Philip thought for a moment and felt the pain in his neck spreading as if wings had sprouted on his back. But he knew this had all happened before.

On the hallways, their footfalls echoed. Everything after that argument on the rooftop was a blur. He was already in the hospital when he woke up this morning.

Again, as they trudged outside the hospital, Philip cracked his neck. This torment only goes away for a while when he cracks it. If he doesn't hear a crack, he won't stop turning his head. It comes back over and over until he develops a habit of rotating his head until he hears a crack. It's the pain that comes around and goes around.

He did not bother to ask the kid walking in front of him, hopping and skipping as if he had all the time in the world. It knocked the senses out of Philip's head.

"Wait," he panted, "tell me who you are."

The kid stopped and turned around, "Let me give you a clue."

Then he started walking again.

"Remember when we used to make those bracelets and necklaces?"

"We?"

"That's one thing that you're good at more than me."

Philip's eyebrow crossed.

"One day, the thread snapped and that's when it started hurting, right?"

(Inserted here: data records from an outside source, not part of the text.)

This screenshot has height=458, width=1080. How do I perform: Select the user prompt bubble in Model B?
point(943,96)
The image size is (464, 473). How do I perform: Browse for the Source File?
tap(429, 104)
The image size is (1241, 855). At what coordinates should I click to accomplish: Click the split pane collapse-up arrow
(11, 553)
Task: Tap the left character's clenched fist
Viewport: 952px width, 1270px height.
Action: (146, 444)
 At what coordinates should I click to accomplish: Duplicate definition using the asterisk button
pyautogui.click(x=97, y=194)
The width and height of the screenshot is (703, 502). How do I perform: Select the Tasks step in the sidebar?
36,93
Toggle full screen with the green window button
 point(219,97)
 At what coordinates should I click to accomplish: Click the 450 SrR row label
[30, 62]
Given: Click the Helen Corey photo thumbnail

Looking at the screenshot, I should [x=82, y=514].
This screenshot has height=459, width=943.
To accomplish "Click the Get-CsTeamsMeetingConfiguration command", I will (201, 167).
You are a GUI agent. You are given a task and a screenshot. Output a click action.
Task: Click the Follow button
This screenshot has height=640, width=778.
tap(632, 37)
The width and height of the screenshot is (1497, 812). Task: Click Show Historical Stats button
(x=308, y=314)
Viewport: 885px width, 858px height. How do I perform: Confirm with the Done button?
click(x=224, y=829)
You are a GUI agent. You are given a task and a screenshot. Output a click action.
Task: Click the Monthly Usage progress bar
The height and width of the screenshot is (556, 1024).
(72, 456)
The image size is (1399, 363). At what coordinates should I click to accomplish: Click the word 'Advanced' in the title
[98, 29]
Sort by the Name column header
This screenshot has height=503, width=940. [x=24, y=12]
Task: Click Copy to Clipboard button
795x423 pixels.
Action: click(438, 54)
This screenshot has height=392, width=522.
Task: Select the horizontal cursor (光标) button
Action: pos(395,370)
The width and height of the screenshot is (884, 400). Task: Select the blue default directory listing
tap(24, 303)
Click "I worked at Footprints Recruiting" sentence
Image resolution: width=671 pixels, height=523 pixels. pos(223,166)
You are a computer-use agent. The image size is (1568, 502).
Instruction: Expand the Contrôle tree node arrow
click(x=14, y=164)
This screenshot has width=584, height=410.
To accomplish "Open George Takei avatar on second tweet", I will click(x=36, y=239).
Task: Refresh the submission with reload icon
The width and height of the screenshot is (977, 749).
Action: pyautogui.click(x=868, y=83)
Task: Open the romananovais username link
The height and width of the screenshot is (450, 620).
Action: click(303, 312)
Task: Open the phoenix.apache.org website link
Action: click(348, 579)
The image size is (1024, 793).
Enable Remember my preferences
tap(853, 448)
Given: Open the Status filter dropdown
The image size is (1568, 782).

The only one he did that with was his brother.

"Mike?"

But it can't be. His brother is a forty-five-year-old man, a candidate for mayor, and is now in critical condition inside the hospital they came from.

"Hey Phil, finally, you were always slow to catch up."

"What how did... are you a ghost?"

Young Mike eyed his hands and said, "To you, maybe."

"But you're not dead yet."

"To you, maybe," he repeated.

"Look, look at your reflection, all I know is that shadow is slowly eating your life."

Philip looked at a parked car's window. A black wisp of smoke was permeating out of his neck.

"Come on, we have to take it off, kill it if possible. You're the only one who can do it. But I'll help you."

"It isn't like you to help me," Philip retorted, "It's why we got in this mess in the first place."

"You were asking for too much."

"That's what I've only asked of you."

They turned a corner and kept walking fast. A cloud of smoke coming from a manhole came between them.

"Our circumstance now is we're both not alive and not dead."

"So that thing is after me?"

"Yes."

"So now you believe our curse is real."

"Maybe, what's nothing to believe about yet, Jesus?"

Mike laughed then his voice went cold, "Phil, remember that time when we made bracelets?"

"We promised each other, right?"

But Philip still couldn't believe it was him, or rather a younger brother than him. The boy from the picture holding a trophy.

"How is this possible?" he asked incredulously.

"You can take any form you want. I chose this because we have a lot to talk about at this age I guess. After all, this age was when it started."

"That's not what I'm talking about."

"Just try it."

Philip concentrated, closing his eyes firmly, and suddenly he was a toddler, crying and pawing in the air.

"Too young!" Mike interjected.

Philip changed again from an adolescent boy to a teenager.

"That's better. For once, I'm the little brother and you're the big brother," the boy snickered, "like you always wanted."

Philip sneered, "How do you know this?"

"I'd been away from my body before, remember?"

"When?"

"I'll remind you later," he said, "We're here."